The CDC guidelines establish a two-tiered approach to the problem, calling for more aggressive measures in the face of ongoing transmission or if prevalence exceeds institutional goals.

According to the HICPAC guidelines, factors that influence selection of MDRO control measures include:

  • Differences in the specific MDRO prevalent within the institution.

Some facilities have an MRSA problem, while others have ESBL-producing Klebsiella pneumoniae. Some facilities have no VRE colonization or disease; others have high rates of VRE colonization without disease; and still others have ongoing VRE outbreaks.

  • Variability in colonization and infection rates.

The experiences of health care facilities with any given MDRO ranges from no prior identification of MDROs to prolonged, extensive outbreaks. Between these extremes, facilities may have low or high levels of endemic colonization and variable levels of infection.

  • Differences in risk factors based on type of facility and/or the patient population served.

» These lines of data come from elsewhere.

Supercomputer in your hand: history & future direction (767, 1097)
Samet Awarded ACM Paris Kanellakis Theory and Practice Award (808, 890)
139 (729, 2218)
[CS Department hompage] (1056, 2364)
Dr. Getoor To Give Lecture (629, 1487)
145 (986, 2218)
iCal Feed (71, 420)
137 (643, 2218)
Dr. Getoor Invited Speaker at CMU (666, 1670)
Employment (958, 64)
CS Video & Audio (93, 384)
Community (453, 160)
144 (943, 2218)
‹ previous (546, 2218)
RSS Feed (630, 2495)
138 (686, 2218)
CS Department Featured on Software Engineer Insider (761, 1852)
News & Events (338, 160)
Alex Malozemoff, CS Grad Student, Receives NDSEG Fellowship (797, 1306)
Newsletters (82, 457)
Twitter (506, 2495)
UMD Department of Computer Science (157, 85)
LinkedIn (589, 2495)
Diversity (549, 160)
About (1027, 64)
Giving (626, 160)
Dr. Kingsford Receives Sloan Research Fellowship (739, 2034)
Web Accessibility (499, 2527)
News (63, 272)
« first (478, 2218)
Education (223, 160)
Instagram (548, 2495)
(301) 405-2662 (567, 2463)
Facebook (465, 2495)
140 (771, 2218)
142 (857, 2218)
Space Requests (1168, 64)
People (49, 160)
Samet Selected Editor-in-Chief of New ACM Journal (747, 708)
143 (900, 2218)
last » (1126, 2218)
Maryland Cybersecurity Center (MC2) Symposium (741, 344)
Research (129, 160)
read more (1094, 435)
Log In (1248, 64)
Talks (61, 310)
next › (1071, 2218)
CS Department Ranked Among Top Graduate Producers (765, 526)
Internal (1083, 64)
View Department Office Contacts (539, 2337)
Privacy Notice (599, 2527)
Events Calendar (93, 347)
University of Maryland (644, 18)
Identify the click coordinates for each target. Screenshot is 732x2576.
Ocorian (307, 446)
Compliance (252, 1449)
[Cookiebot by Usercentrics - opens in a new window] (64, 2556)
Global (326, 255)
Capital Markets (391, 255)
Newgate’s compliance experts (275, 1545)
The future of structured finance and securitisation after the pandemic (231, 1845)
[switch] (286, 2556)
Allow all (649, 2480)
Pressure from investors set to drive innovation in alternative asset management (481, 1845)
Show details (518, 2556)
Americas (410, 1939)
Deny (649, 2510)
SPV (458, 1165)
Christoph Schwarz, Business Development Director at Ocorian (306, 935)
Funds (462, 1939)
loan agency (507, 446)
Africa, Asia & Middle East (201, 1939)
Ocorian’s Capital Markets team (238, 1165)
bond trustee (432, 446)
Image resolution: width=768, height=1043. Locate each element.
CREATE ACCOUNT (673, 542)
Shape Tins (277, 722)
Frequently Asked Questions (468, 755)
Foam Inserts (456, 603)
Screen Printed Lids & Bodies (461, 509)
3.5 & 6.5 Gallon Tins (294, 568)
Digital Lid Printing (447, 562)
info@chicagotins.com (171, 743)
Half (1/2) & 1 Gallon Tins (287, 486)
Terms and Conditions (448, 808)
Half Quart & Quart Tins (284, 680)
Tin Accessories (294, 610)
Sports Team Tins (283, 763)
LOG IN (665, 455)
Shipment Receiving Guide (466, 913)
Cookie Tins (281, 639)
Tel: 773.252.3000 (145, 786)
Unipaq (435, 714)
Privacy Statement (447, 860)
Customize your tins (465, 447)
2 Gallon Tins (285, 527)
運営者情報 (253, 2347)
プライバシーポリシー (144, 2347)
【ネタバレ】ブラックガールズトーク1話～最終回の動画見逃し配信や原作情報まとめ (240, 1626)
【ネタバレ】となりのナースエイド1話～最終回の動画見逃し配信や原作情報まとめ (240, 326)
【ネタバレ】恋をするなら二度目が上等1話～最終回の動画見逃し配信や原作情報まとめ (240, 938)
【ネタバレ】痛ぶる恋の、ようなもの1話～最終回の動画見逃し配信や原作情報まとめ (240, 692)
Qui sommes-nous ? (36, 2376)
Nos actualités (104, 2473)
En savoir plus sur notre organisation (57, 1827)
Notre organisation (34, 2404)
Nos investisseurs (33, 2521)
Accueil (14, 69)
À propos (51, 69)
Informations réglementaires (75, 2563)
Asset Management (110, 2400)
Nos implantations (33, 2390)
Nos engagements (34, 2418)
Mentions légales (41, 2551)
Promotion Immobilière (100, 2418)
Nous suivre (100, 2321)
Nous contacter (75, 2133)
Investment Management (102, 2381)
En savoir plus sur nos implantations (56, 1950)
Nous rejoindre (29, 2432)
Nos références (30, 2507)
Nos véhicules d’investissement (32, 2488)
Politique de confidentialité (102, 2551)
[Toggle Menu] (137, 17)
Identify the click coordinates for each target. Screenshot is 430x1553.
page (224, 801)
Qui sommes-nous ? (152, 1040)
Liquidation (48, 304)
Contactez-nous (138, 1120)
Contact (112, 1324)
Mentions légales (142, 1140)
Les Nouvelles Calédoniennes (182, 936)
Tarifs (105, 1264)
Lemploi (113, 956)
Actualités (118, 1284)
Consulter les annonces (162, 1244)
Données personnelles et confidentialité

Larger, tertiary care hospitals have more patients at high risk for VRE and/or MRSA infection and the associated complications than do smaller, rural hospitals. Similarly, nursing home residents appear less likely to develop MDRO infections, despite high colonization rates, than do patients in acute care facilities. . . . [However], emergence of VRSA within the ambulatory setting demonstrates an important role for this setting in detection and prevention of transmission.

  • Levels of available infection control personnel (e.g., full time or part time) and microbiology laboratory resources (e.g., on-site or off-site) and competing priorities for those resources.

An administrative decision to allocate necessary resources for control often requires demonstration of the potential or actual negative impact of MDROs within the institution.

[Editor’s note: The Draft Guideline for Isolation Precautions: Preventing Transmission of Infectious Agents in Healthcare Settings 2004 is available on the web at www.cdc.gov/ncidod/hip/isoguide.htm. Comments on the document should be submitted by Aug. 13, 2004 to the ResourceCenter, Attention: ISO Guide, Division of Healthcare Quality Promotion, CDC, Mailstop E–68, 1600 Clifton Road, N.E., Atlanta, GA 30333. Fax: (404) 498–1244. E-mail: isocomments@cdc.gov. Web: www.cdc.gov/ncidod/hip/isoguide.htm.]

Reference

 1. Centers for Disease Control and Prevention. Healthcare Practices Infection Control Advisory Committee (HICPAC). Draft Guideline for Isolation Precautions: Preventing Transmission of Infectious Agents in Healthcare Settings 2004. Atlanta: 2004. Web: www.cdc.gov/ncidod/hip/isoguide.htm.